Every entry in the decision chain should include:

{
  "chain_id": "uuid",
  "sequence": 1,
  "timestamp": "ISO-8601",
  "agent_id": "agent-analyst-01",
  "agent_nhi": "NHI-hash (Tier 2+)",
  "action_type": "tool_invocation | delegation | output | escalation",
  "input_hash": "sha256 of input data",
  "tool": "tool-name (if applicable)",
  "tool_parameters": "{ ... } (sanitised)",
  "output_hash": "sha256 of output data",
  "llm_judge_score": 0.92,
  "llm_judge_flags": [],
  "anomaly_score": 23,
  "approval": "auto | human | escalated | blocked",
  "approver": "system | operator-id",
  "pace_phase": "primary",
  "accountable_human": "operator-id or workflow-owner-id",
  "previous_entry_hash": "sha256 (Tier 2+ immutability)"
}

This format enables: full chain reconstruction, per-agent performance trending, PACE phase tracking, and forensic investigation. At Tier 2+, the previous_entry_hash creates a hash chain that makes tampering detectable.


Maturity Indicators

Level Indicator
Initial Agent actions not systematically logged. No inter-agent message capture. Issues discovered by end users or manual testing.
Managed Action audit log operational. Inter-agent messages captured. Weekly manual review. Approval decisions logged.
Defined Immutable decision chains. Continuous anomaly scoring. Drift detection. SIEM integration. Cost monitoring with alerts.
Quantitatively Managed Anomaly detection accuracy measured (true positive rate, false positive rate). Drift detection latency tracked. Decision chain reconstruction time measured against SLA.
Optimising Long-window behavioural analysis. Independent observability agent. Cross-agent correlation. Causal chain reconstruction automated. Anomaly scoring weights tuned from operational data.

Common Pitfalls

Logging everything but monitoring nothing. A comprehensive audit log that nobody reviews and no automated system analyses is compliance theatre. Logs must feed into active monitoring and alerting, not just exist for post-incident forensics.

Anomaly detection based solely on error rates. The most dangerous agent behaviours don't generate errors — they produce plausible-looking outputs that are subtly wrong. Anomaly scoring must include output quality metrics (LLM-as-Judge scores, semantic similarity to baseline), not just error counts and rate limits.

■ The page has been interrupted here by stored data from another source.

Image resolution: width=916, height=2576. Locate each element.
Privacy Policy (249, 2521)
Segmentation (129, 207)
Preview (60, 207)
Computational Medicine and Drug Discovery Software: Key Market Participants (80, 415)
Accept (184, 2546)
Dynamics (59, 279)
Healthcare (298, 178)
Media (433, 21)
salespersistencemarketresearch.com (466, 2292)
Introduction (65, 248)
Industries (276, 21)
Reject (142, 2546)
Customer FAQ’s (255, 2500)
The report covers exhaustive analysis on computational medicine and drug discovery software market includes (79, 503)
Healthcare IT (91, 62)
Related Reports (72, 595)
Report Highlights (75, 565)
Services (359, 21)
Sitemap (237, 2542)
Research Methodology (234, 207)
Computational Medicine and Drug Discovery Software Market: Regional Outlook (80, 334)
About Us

Trusting the observability system that runs on the same infrastructure as the agents. At Tier 3, the observability agent must be on separate infrastructure. If a compromised agent can influence the monitoring system — by flooding it with noise, modifying its inputs, or degrading its resources — the monitoring is compromised. Independence requires infrastructure isolation, not just logical separation.

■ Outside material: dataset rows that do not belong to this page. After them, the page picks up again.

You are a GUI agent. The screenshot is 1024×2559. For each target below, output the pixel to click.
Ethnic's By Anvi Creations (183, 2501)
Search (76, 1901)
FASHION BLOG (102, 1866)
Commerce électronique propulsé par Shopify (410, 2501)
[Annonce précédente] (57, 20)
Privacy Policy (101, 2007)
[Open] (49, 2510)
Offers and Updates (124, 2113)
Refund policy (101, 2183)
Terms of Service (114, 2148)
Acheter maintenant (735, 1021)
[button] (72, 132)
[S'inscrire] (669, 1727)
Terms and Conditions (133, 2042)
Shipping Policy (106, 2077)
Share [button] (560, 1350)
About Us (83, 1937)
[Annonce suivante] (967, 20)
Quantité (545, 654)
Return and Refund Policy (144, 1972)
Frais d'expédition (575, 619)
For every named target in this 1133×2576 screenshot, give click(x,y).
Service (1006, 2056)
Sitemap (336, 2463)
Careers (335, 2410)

Setting drift detection thresholds too tight. Overly sensitive drift detection generates alert fatigue. If the anomaly score triggers a PACE transition three times a day for false positives, the team will start ignoring it. Calibrate thresholds using Tier 1 manual review data and expect a 2–4 week tuning period at Tier 2 before thresholds stabilise.

Comprehensive logging without log security. Agent logs contain reasoning chains, tool parameters, context fragments, and potentially sensitive data. Without classification, encryption, and access controls, the observability layer becomes a high-value target for data exfiltration — the very attack it's supposed to detect (SR-06).

No named human on the decision chain. "The agents decided" is not accountability. Every workflow must have a designated human owner. The decision chain log must record who that person is. Judge approval is a tool, not a transfer of responsibility.

AI Runtime Behaviour Security, 2026 (Jonathan Gill).